> _Records supplied_
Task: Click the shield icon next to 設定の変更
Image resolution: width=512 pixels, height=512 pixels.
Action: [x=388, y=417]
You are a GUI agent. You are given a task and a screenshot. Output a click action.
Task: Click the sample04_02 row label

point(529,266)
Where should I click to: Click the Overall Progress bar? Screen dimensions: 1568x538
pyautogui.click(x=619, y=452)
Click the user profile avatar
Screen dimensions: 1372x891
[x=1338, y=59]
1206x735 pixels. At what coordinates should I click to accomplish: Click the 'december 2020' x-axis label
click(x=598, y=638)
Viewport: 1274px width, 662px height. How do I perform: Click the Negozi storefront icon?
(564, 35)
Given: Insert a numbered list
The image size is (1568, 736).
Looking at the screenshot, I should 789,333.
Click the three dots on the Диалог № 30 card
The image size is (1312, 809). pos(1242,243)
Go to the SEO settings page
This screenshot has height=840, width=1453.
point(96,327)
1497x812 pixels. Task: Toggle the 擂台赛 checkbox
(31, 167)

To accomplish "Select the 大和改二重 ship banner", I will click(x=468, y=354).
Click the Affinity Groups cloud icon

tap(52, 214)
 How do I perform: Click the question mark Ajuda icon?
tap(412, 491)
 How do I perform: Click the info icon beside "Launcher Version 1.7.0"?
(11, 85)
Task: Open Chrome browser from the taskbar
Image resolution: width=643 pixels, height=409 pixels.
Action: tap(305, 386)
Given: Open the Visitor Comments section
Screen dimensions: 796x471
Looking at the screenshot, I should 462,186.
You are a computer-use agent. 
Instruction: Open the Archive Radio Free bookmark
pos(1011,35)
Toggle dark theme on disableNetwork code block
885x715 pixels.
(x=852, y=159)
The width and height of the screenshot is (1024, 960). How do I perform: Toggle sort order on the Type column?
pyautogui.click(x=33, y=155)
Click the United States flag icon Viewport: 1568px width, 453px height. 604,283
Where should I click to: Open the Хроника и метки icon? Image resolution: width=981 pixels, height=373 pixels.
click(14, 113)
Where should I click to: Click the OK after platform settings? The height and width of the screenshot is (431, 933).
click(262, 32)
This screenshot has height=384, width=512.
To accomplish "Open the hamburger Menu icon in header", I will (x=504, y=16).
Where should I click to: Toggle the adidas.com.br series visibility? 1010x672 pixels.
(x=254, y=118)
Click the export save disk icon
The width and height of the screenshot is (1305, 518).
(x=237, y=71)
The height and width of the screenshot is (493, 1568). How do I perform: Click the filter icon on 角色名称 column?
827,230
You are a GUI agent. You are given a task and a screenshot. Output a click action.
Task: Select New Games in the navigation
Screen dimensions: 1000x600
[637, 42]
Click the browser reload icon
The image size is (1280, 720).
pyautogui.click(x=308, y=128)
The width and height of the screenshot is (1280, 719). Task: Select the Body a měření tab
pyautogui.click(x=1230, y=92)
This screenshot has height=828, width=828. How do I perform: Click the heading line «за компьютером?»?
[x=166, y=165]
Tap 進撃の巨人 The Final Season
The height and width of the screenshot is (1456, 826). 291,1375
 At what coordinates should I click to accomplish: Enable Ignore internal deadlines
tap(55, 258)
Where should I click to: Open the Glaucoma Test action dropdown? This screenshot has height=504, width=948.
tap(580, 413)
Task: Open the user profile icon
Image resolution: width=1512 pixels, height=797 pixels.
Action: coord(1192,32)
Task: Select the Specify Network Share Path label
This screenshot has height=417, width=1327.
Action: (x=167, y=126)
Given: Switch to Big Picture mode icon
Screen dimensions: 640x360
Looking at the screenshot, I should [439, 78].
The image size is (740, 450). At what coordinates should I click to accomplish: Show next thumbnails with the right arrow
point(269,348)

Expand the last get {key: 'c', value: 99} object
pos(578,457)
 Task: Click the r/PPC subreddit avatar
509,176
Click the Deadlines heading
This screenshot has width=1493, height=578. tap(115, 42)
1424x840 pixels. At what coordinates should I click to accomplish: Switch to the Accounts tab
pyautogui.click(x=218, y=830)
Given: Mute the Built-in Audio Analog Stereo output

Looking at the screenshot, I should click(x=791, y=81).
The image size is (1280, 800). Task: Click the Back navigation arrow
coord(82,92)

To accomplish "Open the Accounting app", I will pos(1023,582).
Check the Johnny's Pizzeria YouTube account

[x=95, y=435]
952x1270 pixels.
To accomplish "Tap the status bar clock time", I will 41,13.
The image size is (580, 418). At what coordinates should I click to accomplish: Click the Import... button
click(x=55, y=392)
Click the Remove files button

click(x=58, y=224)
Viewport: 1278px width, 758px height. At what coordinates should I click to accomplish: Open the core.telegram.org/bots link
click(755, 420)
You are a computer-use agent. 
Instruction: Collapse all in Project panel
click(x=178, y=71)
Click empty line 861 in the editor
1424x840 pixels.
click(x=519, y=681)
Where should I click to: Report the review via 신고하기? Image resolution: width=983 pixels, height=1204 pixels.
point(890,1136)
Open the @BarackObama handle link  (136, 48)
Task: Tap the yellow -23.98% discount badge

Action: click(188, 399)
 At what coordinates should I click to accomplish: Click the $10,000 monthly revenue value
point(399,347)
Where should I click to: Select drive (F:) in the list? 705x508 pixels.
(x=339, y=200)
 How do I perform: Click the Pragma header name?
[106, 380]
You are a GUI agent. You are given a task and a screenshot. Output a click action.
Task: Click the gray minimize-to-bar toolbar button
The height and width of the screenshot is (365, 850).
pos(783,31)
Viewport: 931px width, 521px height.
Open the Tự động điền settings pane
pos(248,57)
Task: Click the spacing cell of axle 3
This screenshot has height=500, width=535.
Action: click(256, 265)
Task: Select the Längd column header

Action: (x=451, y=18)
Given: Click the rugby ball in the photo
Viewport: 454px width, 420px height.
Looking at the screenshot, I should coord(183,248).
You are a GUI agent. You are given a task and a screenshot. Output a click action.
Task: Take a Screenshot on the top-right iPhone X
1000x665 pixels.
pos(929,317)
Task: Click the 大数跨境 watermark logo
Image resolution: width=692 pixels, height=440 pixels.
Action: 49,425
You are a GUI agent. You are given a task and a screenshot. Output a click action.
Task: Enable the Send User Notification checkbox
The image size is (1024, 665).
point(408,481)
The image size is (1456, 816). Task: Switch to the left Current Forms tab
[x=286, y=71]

> _Exercise aim_
Format the records above as a numbered list, leaving out any blank lines.

> _Exercise result_
1. Task: Click the shield icon next to 設定の変更
2. Image resolution: width=512 pixels, height=512 pixels.
3. Action: [x=388, y=417]
4. You are a GUI agent. You are given a task and a screenshot. Output a click action.
5. Task: Click the sample04_02 row label
6. point(529,266)
7. Where should I click to: Click the Overall Progress bar? Screen dimensions: 1568x538
8. pyautogui.click(x=619, y=452)
9. Click the user profile avatar
10. Screen dimensions: 1372x891
11. [x=1338, y=59]
12. 1206x735 pixels. At what coordinates should I click to accomplish: Click the 'december 2020' x-axis label
13. click(x=598, y=638)
14. Viewport: 1274px width, 662px height. How do I perform: Click the Negozi storefront icon?
15. (564, 35)
16. Given: Insert a numbered list
17. The image size is (1568, 736).
18. Looking at the screenshot, I should 789,333.
19. Click the three dots on the Диалог № 30 card
20. The image size is (1312, 809). pos(1242,243)
21. Go to the SEO settings page
22. This screenshot has height=840, width=1453.
23. point(96,327)
24. 1497x812 pixels. Task: Toggle the 擂台赛 checkbox
25. (31, 167)
26. To accomplish "Select the 大和改二重 ship banner", I will click(x=468, y=354).
27. Click the Affinity Groups cloud icon
28. tap(52, 214)
29.  How do I perform: Click the question mark Ajuda icon?
30. tap(412, 491)
31.  How do I perform: Click the info icon beside "Launcher Version 1.7.0"?
32. (11, 85)
33. Task: Open Chrome browser from the taskbar
34. Image resolution: width=643 pixels, height=409 pixels.
35. Action: tap(305, 386)
36. Given: Open the Visitor Comments section
37. Screen dimensions: 796x471
38. Looking at the screenshot, I should 462,186.
39. You are a computer-use agent. 
40. Instruction: Open the Archive Radio Free bookmark
41. pos(1011,35)
42. Toggle dark theme on disableNetwork code block
43. 885x715 pixels.
44. (x=852, y=159)
45. The width and height of the screenshot is (1024, 960). How do I perform: Toggle sort order on the Type column?
46. pyautogui.click(x=33, y=155)
47. Click the United States flag icon Viewport: 1568px width, 453px height. 604,283
48. Where should I click to: Open the Хроника и метки icon? Image resolution: width=981 pixels, height=373 pixels.
49. click(14, 113)
50. Where should I click to: Click the OK after platform settings? The height and width of the screenshot is (431, 933).
51. click(262, 32)
52. This screenshot has height=384, width=512.
53. To accomplish "Open the hamburger Menu icon in header", I will (x=504, y=16).
54. Where should I click to: Toggle the adidas.com.br series visibility? 1010x672 pixels.
55. (x=254, y=118)
56. Click the export save disk icon
57. The width and height of the screenshot is (1305, 518).
58. (x=237, y=71)
59. The height and width of the screenshot is (493, 1568). How do I perform: Click the filter icon on 角色名称 column?
60. 827,230
61. You are a GUI agent. You are given a task and a screenshot. Output a click action.
62. Task: Select New Games in the navigation
63. Screen dimensions: 1000x600
64. [637, 42]
65. Click the browser reload icon
66. The image size is (1280, 720).
67. pyautogui.click(x=308, y=128)
68. The width and height of the screenshot is (1280, 719). Task: Select the Body a měření tab
69. pyautogui.click(x=1230, y=92)
70. This screenshot has height=828, width=828. How do I perform: Click the heading line «за компьютером?»?
71. [x=166, y=165]
72. Tap 進撃の巨人 The Final Season
73. The height and width of the screenshot is (1456, 826). 291,1375
74.  At what coordinates should I click to accomplish: Enable Ignore internal deadlines
75. tap(55, 258)
76. Where should I click to: Open the Glaucoma Test action dropdown? This screenshot has height=504, width=948.
77. tap(580, 413)
78. Task: Open the user profile icon
79. Image resolution: width=1512 pixels, height=797 pixels.
80. Action: coord(1192,32)
81. Task: Select the Specify Network Share Path label
82. This screenshot has height=417, width=1327.
83. Action: (x=167, y=126)
84. Given: Switch to Big Picture mode icon
85. Screen dimensions: 640x360
86. Looking at the screenshot, I should [439, 78].
87. The image size is (740, 450). At what coordinates should I click to accomplish: Show next thumbnails with the right arrow
88. point(269,348)
89. Expand the last get {key: 'c', value: 99} object
90. pos(578,457)
91.  Task: Click the r/PPC subreddit avatar
92. 509,176
93. Click the Deadlines heading
94. This screenshot has width=1493, height=578. tap(115, 42)
95. 1424x840 pixels. At what coordinates should I click to accomplish: Switch to the Accounts tab
96. pyautogui.click(x=218, y=830)
97. Given: Mute the Built-in Audio Analog Stereo output
98. Looking at the screenshot, I should click(x=791, y=81).
99. The image size is (1280, 800). Task: Click the Back navigation arrow
100. coord(82,92)
101. To accomplish "Open the Accounting app", I will pos(1023,582).
102. Check the Johnny's Pizzeria YouTube account
103. [x=95, y=435]
104. 952x1270 pixels.
105. To accomplish "Tap the status bar clock time", I will 41,13.
106. The image size is (580, 418). At what coordinates should I click to accomplish: Click the Import... button
107. click(x=55, y=392)
108. Click the Remove files button
109. click(x=58, y=224)
110. Viewport: 1278px width, 758px height. At what coordinates should I click to accomplish: Open the core.telegram.org/bots link
111. click(755, 420)
112. You are a computer-use agent. 
113. Instruction: Collapse all in Project panel
114. click(x=178, y=71)
115. Click empty line 861 in the editor
116. 1424x840 pixels.
117. click(x=519, y=681)
118. Where should I click to: Report the review via 신고하기? Image resolution: width=983 pixels, height=1204 pixels.
119. point(890,1136)
120. Open the @BarackObama handle link  (136, 48)
121. Task: Tap the yellow -23.98% discount badge
122. Action: click(188, 399)
123.  At what coordinates should I click to accomplish: Click the $10,000 monthly revenue value
124. point(399,347)
125. Where should I click to: Select drive (F:) in the list? 705x508 pixels.
126. (x=339, y=200)
127.  How do I perform: Click the Pragma header name?
128. [106, 380]
129. You are a GUI agent. You are given a task and a screenshot. Output a click action.
130. Task: Click the gray minimize-to-bar toolbar button
131. The height and width of the screenshot is (365, 850).
132. pos(783,31)
133. Viewport: 931px width, 521px height.
134. Open the Tự động điền settings pane
135. pos(248,57)
136. Task: Click the spacing cell of axle 3
137. This screenshot has height=500, width=535.
138. Action: click(256, 265)
139. Task: Select the Längd column header
140. Action: (x=451, y=18)
141. Given: Click the rugby ball in the photo
142. Viewport: 454px width, 420px height.
143. Looking at the screenshot, I should coord(183,248).
144. You are a GUI agent. You are given a task and a screenshot. Output a click action.
145. Task: Take a Screenshot on the top-right iPhone X
146. 1000x665 pixels.
147. pos(929,317)
148. Task: Click the 大数跨境 watermark logo
149. Image resolution: width=692 pixels, height=440 pixels.
150. Action: 49,425
151. You are a GUI agent. You are given a task and a screenshot. Output a click action.
152. Task: Enable the Send User Notification checkbox
153. The image size is (1024, 665).
154. point(408,481)
155. The image size is (1456, 816). Task: Switch to the left Current Forms tab
156. [x=286, y=71]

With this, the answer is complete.